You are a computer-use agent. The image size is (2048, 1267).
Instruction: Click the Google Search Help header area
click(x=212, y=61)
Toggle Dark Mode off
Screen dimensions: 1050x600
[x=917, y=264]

# Activity:
All of the material shown above should be written out exactly.

# Output of the exercise:
You are a computer-use agent. The image size is (2048, 1267).
Instruction: Click the Google Search Help header area
click(x=212, y=61)
Toggle Dark Mode off
Screen dimensions: 1050x600
[x=917, y=264]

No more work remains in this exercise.